Tra i bifosfonati, quelli più somministrati in caso di gammopatia monoclonale sono: l'acido zoledronico, l'acido alendronico (alendronato), il risedronato e l'acido ibandronico.

ALCUNI CONSIGLI

Alle persone con gammopatia monoclonale, gli ematologi consigliano molto caldamente di:

  • Informarsi su tutto ciò che concerne la condizione che li affligge. Conoscere i possibili sintomi, le complicazioni e gli esami diagnostici di sorveglianza permette di controllare meglio qualsiasi cambiamento/evoluzione della gammopatia monoclonale.
    Al contrario, trascurare i suddetti aspetti o conoscerli solo in maniera superficiale potrebbe risultare assai pericoloso.
  • Adottare uno stile di vita sano.

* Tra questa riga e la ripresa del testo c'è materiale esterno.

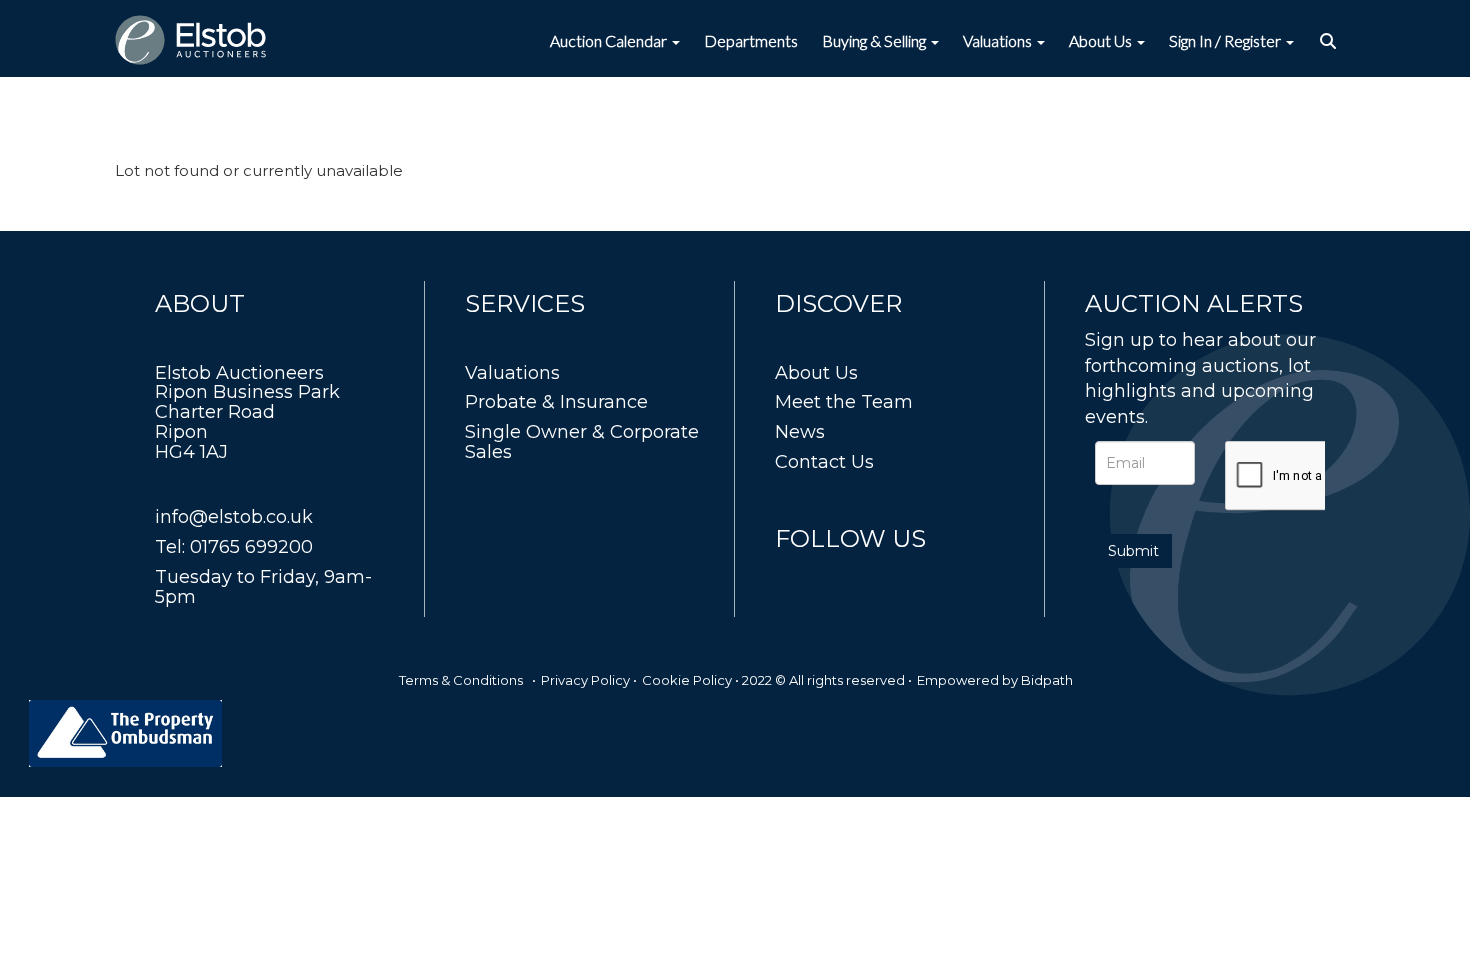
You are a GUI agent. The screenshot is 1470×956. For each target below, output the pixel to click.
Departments (751, 40)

Mangiare frutta e verdura, non fumare, praticare esercizio fisico regolarmente e dormire il giusto numero di ore sono comportamenti che non riducono il rischio di complicazioni, ma rendono meno probabile l'insorgenza di altre patologie (comorbilità).
  • Attenersi con scrupolosità al calendario degli esami di controllo. L'errore che qualche paziente può commettere è trascurare i controlli, perché quest'ultimi, per diverso tempo, hanno dato esito negativo.

Prevenzione

La gammopatia monoclonale è una condizione che non si può prevenire, in quanto non se ne conoscono le precise cause scatenanti.
Lo stesso discorso vale per le sue complicazioni: non essendo noti i motivi che portano all'insorgenza di quest'ultime, risulta impossibile attuare delle adeguate misure preventive.

Prognosi

Fintanto che rimane asintomatica, la gammopatia monoclonale ha una prognosi non negativa.
Tuttavia, bisogna considerare che chi ne è portatore deve considerarsi una persona a rischio tumore e deve mantenersi, per questo, sempre monitorato.
Tutto ciò, quindi, potrebbe in qualche modo condizionare la vita quotidiana.
Per quanto concerne le complicazioni indotte dalla gammopatia monoclonale, prima avviene la loro diagnosi e maggiori sono le possibilità di cura.